In Philippine Science High School (Pisay), they showed us photos of Marcos and EDSA. Marcos and his medals. Imelda’s shoes and jewellery. The hundreds of thousands of people who finally said “NO”. The nuns facing the armed soldiers. Ninoy Aquino – my first personal hero – and his blooded body on the tarmac.
In Pisay, they taught me to learn the truth. We all knew the stories of our own teacher who was tortured and raped during martial law.
On an EDSA anniversary day, I was assigned to interview a female detainee of the Marcos era… And I had to hold back my tears and my shame when this 50-year old lady described to me – graphically – how she had a penis in her vagina, a penis in her mouth, and some thrust on her hands by the soldiers who arrested her.
And then I went to the University of the Philippines (UP).
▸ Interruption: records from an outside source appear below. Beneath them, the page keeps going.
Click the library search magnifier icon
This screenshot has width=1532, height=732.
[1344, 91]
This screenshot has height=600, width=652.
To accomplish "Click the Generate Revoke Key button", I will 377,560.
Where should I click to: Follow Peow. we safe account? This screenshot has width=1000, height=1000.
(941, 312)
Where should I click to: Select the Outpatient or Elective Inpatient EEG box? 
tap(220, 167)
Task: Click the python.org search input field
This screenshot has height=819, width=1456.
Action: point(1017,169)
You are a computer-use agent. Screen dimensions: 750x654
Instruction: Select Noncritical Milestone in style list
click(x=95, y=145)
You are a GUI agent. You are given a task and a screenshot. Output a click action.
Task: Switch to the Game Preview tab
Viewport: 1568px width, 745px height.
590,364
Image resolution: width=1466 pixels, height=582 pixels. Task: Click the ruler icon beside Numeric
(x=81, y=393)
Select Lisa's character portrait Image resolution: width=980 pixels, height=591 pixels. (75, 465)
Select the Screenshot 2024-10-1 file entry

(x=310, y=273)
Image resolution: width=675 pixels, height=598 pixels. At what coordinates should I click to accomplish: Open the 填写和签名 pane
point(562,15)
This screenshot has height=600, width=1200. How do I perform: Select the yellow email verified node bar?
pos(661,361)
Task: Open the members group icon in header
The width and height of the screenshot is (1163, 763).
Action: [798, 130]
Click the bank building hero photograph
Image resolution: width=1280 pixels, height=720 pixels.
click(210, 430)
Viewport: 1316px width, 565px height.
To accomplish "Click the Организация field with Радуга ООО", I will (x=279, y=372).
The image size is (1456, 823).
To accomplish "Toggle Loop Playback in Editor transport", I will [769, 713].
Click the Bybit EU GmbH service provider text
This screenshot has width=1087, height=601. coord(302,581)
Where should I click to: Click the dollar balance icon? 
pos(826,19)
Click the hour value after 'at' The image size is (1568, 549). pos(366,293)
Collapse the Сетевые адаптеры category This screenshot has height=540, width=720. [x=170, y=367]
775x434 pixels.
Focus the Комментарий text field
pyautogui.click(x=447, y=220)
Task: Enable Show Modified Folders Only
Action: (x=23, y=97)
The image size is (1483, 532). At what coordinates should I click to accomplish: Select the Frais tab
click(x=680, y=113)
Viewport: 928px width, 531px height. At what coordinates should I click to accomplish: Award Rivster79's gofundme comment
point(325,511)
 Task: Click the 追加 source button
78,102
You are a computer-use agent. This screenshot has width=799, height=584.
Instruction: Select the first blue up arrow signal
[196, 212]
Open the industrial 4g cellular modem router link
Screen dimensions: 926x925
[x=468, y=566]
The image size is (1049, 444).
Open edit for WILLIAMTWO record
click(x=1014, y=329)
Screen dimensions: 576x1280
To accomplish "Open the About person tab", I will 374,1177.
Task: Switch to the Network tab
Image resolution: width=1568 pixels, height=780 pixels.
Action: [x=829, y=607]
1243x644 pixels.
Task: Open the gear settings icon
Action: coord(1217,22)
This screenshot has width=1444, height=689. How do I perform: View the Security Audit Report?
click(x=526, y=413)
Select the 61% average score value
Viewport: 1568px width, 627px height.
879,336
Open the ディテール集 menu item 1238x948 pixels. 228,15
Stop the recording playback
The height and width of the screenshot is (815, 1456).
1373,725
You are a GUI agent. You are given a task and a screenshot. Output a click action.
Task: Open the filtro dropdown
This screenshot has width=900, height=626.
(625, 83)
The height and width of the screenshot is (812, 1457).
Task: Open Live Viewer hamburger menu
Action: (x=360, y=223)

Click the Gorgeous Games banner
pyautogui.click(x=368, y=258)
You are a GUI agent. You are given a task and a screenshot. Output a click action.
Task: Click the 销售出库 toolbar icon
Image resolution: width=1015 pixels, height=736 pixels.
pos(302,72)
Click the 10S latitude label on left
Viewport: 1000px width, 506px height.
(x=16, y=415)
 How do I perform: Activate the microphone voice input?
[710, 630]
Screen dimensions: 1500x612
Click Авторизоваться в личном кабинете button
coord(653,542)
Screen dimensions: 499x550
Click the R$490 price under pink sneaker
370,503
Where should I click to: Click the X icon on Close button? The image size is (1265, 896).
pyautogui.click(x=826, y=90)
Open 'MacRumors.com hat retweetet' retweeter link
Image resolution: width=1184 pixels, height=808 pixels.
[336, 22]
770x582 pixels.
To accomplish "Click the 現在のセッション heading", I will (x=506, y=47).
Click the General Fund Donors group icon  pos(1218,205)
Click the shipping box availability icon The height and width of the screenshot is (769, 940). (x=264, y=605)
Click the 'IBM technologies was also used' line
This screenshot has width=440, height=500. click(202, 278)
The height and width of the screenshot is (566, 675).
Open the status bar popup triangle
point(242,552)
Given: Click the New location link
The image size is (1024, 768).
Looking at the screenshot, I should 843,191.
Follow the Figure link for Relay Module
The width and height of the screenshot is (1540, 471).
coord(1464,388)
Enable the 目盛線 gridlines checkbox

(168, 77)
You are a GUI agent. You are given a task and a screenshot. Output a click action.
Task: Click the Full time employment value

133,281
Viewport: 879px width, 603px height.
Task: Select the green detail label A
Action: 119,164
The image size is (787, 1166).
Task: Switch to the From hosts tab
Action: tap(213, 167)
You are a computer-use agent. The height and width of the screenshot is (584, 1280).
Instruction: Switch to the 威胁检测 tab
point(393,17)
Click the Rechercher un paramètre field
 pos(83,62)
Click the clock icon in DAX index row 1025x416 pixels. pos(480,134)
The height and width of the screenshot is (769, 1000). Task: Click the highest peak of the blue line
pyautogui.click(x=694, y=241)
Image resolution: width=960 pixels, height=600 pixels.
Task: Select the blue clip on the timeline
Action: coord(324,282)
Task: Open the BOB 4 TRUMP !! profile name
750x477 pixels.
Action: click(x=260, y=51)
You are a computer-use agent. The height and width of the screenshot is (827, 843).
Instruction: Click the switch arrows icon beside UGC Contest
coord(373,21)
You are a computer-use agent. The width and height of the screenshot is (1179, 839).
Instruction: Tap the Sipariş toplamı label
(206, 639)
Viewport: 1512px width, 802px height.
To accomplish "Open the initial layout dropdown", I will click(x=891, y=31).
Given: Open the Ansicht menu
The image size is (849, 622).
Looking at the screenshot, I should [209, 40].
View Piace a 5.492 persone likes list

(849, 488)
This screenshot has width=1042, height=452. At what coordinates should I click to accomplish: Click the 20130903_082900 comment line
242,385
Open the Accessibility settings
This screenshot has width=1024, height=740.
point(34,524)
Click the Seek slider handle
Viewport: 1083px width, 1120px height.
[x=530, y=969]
There I learned how many students just like me – who expressed their disgust, assembled to oppose the dictatorship – disappeared during that era. Their unfound ghosts still haunt our walls.
In fact, the aftertaste of the torture, killings, and corruption – corruption as vile as the worst characters of Noli Me Tangere – under Marcos continues to fuel the anger of every UP protestor’s megaphone call.
Today, 20 years of my life learning history come undone.
The government is now telling me Marcos is a hero. The same government that created the institutions that taught me that Marcos was a dictator, a tyrant, a thief is now telling me the opposite.
History. History is written; not recorded. And today, the government is rewriting it.
I’m sad. I’m angry. I’m frustrated. And the lump in my throat is forcing me to write something… do something…
Let him be buried. Because, with him, I’ll bury my sadness and my anger and my frustrations. And I’ll choose to feel the one thing I know can spur action: courage.
I’ll be brave enough to believe that Marcos is not a hero, even when fellow Filipinos and the government beg to differ. I’ll be brave enough to cling to my values, even when I feel that this country is burying its integrity along with his corpse. I’ll be brave enough not to feel hatred or anger, even when it’s hard to truly try to understand the views of people who think differently.
Most of all, I’ll be brave enough to keep fighting. I can’t let today define my country. There is work to be done… through education, through peace, through justice…
We know what a real hero is like. Let’s try to be one.